- _Exercise requirements_: Copy everything in the lung cancer study abstract from "McCutchan, Grace; Hiscock, Julia;" down to "2019 May 22." word for word.

- _Text excerpt_:
--*--
McCutchan, Grace; Hiscock, Julia; Hood, Kerenza; Murchie, Peter; Neal, Richard D; Newton, Gareth; Thomas, Sara; Thomas, Ann Maria; Brain, Kate.
BMJ Open; 9(5): e025902, 2019 May 22.
Artigo em Inglês | MEDLINE | Maio 2019 | ID: mdl-31122972
Resumo: OBJECTIVES: People at high-risk for lung cancer-current/former smokers, aged 40+ years, with serious lung comorbidity (ie, chronic obstructive pulmonary disease) and living in highly deprived areas-are more likely to delay symptom presentation. This qualitative study aimed to understand the influences on early presentation with lung cancer symptoms in high-risk individuals and intervention preferences. METHODS: Semi-structured qualitative interviews with 37 high-risk individuals (without a cancer diagnosis), identified through seven GP practices in socioeconomically deprived areas of England, Scotland and Wales (most deprived 20%). A symptom attribution task was used to explore lung symptom perception and help seeking, developed using Leventhal's Common Sense Model. Four focus groups with 16 high-risk individuals and 12 local stakeholders (healthcare professionals and community partners) were conducted to explore preferences for an intervention to promote early lung cancer symptom presentation. Data were synthesised using Framework analysis. RESULTS: Individual and area level indicators of deprivation confirmed that interview participants were highly deprived. Interviews. Preoccupation with managing 'treatable' short-term conditions (chest infections), led to avoidance of acting on 'inevitable and incurable' long-term conditions (lung cancer). Feeling judged and unworthy of medical help because of their perceived social standing or lifestyle deterred medical help seeking, particularly when difficult life circumstances and traumatic events led to tobacco and alcohol addiction. Focus groups. Participants recommended multifaceted interventions in community venues, with information about lung cancer symptoms and the benefits of early diagnosis, led by a trained and non-judgemental facilitator. CONCLUSIONS: This study was novel in engaging a high-risk population to gain an in-depth understanding of the broader contextual influences on lung cancer symptom presentation. Perceived lack of health service entitlement and complex lives facilitated avoidance of recognising and presenting with lung cancer symptoms. Community-based interventions have the potential to empower disadvantaged populations to seek medical help for lung symptoms.
--*--
- _Supplied information_:

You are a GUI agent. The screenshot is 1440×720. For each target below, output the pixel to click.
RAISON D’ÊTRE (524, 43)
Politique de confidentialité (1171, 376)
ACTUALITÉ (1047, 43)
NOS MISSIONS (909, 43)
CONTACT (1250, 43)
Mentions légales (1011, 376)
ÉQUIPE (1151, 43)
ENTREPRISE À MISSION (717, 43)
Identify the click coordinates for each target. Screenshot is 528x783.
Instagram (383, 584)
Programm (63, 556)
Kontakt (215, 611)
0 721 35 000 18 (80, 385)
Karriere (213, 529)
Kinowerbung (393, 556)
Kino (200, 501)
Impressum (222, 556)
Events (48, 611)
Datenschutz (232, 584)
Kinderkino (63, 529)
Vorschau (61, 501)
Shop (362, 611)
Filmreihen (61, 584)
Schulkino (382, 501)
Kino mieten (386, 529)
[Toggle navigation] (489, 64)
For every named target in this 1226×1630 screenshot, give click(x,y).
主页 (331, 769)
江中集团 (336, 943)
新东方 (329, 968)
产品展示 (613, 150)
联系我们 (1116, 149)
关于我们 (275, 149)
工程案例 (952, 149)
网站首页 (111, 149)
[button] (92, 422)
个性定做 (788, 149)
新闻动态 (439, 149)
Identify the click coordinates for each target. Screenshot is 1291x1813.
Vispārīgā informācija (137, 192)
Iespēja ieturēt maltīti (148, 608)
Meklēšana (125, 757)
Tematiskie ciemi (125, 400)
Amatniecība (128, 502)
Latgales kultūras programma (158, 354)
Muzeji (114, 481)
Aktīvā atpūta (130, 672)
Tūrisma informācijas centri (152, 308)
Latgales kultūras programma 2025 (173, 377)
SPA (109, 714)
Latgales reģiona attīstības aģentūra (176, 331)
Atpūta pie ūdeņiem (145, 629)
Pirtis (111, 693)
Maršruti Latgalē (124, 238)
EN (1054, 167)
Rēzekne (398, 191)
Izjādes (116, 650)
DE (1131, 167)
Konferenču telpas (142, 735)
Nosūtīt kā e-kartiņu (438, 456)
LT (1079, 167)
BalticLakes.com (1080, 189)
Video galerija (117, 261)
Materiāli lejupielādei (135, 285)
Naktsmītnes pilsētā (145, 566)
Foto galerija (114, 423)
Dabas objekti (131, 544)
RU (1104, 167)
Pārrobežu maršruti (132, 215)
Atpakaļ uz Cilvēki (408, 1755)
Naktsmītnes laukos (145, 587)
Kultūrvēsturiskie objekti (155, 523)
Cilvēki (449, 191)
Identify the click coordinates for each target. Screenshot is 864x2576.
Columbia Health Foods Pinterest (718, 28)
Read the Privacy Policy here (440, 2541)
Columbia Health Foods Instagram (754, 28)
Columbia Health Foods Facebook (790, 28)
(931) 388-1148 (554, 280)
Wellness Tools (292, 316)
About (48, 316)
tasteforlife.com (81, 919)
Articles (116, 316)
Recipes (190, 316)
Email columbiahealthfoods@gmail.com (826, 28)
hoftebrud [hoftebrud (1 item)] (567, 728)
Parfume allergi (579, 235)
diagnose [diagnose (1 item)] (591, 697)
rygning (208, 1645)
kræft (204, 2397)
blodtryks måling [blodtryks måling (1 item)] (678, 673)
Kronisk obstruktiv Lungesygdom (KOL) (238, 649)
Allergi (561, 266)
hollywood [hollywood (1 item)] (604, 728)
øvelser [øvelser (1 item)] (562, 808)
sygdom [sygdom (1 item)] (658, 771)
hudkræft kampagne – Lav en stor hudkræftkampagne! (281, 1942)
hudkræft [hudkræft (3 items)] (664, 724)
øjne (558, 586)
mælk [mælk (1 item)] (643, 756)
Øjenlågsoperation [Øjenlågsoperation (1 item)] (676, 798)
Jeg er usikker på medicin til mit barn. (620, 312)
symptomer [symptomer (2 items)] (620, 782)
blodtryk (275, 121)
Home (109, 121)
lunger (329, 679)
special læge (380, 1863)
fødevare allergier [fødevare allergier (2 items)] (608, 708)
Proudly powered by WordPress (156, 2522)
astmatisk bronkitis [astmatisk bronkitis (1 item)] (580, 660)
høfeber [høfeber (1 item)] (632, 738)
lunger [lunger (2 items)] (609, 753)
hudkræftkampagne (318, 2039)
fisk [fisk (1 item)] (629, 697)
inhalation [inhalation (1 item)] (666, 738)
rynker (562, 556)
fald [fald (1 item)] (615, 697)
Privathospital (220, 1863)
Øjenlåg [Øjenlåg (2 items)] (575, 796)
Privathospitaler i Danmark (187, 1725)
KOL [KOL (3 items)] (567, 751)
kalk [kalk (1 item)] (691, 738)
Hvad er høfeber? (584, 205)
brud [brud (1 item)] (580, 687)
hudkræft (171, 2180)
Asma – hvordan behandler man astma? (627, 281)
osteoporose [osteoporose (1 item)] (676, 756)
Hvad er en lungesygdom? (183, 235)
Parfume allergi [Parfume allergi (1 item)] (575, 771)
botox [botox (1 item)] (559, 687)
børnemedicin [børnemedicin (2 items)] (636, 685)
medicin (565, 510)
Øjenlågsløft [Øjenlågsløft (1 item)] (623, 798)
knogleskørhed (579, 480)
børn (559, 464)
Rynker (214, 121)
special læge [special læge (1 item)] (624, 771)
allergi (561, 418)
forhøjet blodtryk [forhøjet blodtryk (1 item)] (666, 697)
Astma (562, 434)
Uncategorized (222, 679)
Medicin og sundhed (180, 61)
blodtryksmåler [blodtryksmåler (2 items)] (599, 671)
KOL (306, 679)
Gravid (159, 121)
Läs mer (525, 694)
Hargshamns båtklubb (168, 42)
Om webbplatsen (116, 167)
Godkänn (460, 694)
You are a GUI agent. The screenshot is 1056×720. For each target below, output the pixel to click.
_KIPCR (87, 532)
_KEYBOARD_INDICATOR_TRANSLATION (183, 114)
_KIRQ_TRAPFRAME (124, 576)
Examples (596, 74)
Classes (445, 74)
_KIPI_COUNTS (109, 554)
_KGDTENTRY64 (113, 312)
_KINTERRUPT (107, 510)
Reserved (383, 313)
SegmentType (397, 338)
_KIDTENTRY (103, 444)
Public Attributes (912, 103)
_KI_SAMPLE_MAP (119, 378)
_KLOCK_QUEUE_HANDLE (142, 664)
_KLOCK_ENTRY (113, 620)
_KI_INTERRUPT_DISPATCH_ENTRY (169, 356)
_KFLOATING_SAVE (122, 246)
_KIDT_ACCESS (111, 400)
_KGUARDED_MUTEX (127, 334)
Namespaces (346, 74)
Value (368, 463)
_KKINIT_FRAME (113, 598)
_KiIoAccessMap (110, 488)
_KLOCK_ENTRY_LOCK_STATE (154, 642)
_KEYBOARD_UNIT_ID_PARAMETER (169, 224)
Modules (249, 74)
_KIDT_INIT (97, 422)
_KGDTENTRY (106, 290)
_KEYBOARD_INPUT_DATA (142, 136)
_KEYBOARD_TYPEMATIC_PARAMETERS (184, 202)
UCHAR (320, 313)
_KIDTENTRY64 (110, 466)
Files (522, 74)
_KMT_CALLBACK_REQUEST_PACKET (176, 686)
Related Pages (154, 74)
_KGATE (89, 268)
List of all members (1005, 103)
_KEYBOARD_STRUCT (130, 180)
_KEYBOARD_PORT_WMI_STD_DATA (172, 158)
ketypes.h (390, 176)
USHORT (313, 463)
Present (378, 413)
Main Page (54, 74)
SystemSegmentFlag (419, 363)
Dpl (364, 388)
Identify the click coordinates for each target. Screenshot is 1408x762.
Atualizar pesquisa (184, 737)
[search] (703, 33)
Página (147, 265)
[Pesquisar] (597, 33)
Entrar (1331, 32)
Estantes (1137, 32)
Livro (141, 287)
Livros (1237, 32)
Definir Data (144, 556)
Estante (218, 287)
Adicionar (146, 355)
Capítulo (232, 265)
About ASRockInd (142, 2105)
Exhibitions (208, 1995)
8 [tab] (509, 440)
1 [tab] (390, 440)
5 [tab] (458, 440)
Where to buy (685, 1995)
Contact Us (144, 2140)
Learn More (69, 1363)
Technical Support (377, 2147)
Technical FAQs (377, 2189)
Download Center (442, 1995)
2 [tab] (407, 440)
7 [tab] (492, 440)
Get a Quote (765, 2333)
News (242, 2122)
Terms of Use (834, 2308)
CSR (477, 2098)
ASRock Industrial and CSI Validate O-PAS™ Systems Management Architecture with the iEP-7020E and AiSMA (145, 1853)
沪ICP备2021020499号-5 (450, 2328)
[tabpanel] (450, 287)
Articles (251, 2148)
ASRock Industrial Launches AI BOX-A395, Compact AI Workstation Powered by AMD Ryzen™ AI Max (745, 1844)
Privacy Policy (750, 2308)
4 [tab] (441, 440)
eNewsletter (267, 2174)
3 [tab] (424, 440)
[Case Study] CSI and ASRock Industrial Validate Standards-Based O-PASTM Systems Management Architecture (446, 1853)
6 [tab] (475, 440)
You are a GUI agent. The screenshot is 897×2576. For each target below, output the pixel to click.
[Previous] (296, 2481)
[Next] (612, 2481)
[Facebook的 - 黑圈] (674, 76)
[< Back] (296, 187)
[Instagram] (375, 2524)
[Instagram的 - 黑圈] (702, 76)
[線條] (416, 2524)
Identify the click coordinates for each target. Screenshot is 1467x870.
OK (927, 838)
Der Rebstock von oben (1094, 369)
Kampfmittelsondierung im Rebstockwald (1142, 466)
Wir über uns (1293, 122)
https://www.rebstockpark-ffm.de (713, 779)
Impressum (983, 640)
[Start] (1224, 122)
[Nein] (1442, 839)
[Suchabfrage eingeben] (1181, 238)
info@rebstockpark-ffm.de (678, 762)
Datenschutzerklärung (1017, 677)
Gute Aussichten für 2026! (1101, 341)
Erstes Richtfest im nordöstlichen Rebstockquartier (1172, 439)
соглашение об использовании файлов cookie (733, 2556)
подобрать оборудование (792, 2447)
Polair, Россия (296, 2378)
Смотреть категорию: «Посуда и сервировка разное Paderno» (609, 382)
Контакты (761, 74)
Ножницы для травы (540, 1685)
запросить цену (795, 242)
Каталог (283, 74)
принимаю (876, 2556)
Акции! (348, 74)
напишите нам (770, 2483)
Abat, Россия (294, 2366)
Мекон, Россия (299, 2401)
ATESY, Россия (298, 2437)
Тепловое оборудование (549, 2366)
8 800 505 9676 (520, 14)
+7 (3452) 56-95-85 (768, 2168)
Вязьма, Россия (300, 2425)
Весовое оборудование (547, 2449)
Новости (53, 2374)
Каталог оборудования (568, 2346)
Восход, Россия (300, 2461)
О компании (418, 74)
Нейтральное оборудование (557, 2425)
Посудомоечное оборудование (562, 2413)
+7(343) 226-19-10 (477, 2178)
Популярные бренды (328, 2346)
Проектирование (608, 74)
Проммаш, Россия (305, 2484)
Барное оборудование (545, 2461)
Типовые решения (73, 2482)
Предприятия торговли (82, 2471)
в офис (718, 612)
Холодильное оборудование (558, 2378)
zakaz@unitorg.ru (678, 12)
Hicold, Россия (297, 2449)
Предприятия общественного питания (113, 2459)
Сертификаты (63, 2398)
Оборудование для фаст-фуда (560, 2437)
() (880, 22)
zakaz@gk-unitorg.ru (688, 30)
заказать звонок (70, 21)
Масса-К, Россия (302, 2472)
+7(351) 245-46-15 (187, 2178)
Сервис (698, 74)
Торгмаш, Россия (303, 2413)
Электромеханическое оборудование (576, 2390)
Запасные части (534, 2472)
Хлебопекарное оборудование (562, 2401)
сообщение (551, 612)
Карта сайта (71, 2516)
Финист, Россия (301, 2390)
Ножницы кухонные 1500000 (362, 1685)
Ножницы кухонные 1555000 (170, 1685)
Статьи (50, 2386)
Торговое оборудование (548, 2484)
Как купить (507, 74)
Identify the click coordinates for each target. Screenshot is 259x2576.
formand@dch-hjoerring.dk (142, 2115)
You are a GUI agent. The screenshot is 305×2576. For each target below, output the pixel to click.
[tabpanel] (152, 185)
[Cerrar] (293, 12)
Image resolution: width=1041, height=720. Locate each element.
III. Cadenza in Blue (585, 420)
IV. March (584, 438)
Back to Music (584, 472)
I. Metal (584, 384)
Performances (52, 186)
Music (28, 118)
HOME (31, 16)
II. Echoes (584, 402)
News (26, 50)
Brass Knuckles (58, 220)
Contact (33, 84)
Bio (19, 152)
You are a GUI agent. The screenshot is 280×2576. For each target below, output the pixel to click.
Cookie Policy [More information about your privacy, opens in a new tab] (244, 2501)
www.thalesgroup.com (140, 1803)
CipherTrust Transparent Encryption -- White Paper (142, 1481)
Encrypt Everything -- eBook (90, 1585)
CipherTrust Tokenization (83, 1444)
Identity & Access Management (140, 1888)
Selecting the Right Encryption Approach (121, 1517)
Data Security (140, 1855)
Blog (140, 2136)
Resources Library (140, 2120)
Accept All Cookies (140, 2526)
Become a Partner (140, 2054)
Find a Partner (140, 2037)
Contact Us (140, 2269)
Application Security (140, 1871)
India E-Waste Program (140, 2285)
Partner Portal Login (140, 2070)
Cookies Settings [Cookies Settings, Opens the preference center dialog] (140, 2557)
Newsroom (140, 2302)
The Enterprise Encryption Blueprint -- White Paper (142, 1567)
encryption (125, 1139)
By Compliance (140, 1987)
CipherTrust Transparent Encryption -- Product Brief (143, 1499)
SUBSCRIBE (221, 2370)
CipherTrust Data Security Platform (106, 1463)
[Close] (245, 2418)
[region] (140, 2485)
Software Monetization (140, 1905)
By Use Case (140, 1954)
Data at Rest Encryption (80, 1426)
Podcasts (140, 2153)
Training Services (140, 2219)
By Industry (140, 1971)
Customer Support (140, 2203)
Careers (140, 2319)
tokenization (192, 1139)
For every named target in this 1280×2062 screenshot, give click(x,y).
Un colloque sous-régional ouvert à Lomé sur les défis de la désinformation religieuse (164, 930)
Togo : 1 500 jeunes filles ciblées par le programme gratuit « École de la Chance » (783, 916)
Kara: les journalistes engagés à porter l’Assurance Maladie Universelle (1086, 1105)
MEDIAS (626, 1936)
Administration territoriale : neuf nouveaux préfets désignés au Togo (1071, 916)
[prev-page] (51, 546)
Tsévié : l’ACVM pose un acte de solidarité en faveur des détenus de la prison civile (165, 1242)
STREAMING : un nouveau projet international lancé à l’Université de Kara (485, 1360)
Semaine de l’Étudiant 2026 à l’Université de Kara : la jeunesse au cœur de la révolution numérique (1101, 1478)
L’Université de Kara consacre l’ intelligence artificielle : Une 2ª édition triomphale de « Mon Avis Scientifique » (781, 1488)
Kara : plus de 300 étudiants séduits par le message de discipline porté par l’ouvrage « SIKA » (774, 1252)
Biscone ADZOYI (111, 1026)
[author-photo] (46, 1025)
--*--
- _Response to this exercise_:
McCutchan, Grace; Hiscock, Julia; Hood, Kerenza; Murchie, Peter; Neal, Richard D; Newton, Gareth; Thomas, Sara; Thomas, Ann Maria; Brain, Kate.
BMJ Open; 9(5): e025902, 2019 May 22.